Saved data entries

################

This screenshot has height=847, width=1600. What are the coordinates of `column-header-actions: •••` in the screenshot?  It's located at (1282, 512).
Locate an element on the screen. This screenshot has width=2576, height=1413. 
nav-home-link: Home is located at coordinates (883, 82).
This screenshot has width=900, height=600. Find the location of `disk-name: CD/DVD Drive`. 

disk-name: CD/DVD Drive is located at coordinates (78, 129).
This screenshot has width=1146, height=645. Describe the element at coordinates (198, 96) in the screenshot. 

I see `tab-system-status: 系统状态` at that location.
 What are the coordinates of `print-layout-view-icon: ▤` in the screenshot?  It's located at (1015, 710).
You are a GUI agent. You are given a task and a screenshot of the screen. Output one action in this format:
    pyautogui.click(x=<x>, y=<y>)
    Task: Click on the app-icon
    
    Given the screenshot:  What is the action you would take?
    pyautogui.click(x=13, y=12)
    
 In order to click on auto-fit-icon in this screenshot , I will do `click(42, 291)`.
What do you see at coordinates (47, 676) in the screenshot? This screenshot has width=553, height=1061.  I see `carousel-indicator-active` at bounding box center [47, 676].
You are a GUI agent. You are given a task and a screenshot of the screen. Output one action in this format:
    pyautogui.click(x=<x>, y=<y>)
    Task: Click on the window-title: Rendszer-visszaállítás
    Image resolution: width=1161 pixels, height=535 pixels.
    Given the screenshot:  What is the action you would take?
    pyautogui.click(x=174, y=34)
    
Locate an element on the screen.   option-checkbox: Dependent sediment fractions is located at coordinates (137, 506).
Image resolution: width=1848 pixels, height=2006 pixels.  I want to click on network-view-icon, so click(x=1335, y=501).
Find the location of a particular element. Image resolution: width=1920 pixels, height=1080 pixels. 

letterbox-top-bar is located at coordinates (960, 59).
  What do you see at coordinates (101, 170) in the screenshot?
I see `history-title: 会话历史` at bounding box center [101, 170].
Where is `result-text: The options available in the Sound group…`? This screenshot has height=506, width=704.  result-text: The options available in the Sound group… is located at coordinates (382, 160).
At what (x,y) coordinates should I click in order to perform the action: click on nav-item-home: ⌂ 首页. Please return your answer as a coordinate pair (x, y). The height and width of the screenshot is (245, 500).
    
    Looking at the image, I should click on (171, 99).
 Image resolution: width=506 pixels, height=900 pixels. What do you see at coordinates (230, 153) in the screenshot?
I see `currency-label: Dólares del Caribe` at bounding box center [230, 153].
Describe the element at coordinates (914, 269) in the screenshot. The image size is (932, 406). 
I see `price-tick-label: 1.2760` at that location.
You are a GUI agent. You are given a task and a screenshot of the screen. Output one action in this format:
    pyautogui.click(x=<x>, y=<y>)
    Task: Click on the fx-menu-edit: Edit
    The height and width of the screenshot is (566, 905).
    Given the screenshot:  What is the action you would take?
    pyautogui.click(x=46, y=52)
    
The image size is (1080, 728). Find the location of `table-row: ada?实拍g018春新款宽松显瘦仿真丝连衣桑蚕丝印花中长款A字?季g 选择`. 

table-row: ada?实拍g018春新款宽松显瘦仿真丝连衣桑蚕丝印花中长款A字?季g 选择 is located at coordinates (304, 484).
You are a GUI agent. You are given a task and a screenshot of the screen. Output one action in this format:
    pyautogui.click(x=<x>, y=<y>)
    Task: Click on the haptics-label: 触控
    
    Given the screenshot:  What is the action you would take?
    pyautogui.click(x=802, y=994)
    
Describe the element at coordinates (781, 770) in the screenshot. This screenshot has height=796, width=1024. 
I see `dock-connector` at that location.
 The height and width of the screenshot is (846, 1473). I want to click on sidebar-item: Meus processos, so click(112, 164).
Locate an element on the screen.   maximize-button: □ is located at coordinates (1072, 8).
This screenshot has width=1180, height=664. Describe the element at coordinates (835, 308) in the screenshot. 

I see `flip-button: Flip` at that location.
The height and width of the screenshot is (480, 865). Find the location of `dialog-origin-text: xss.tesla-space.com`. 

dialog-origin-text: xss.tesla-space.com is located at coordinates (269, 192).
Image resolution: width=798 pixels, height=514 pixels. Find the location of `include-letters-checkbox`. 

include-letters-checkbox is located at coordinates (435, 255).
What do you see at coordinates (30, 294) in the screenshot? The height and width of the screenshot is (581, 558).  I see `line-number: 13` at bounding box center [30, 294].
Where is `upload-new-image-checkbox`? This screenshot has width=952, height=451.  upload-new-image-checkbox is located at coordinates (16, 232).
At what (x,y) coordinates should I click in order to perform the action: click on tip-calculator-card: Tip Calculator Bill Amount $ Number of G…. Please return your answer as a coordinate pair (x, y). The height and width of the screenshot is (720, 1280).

################

## Job item
Gather every line of the records that contains the string "text", and copy each one as it appears.

## Final answer
Where is `result-text: The options available in the Sound group…`? This screenshot has height=506, width=704.  result-text: The options available in the Sound group… is located at coordinates (382, 160).
The height and width of the screenshot is (480, 865). Find the location of `dialog-origin-text: xss.tesla-space.com`. 
dialog-origin-text: xss.tesla-space.com is located at coordinates (269, 192).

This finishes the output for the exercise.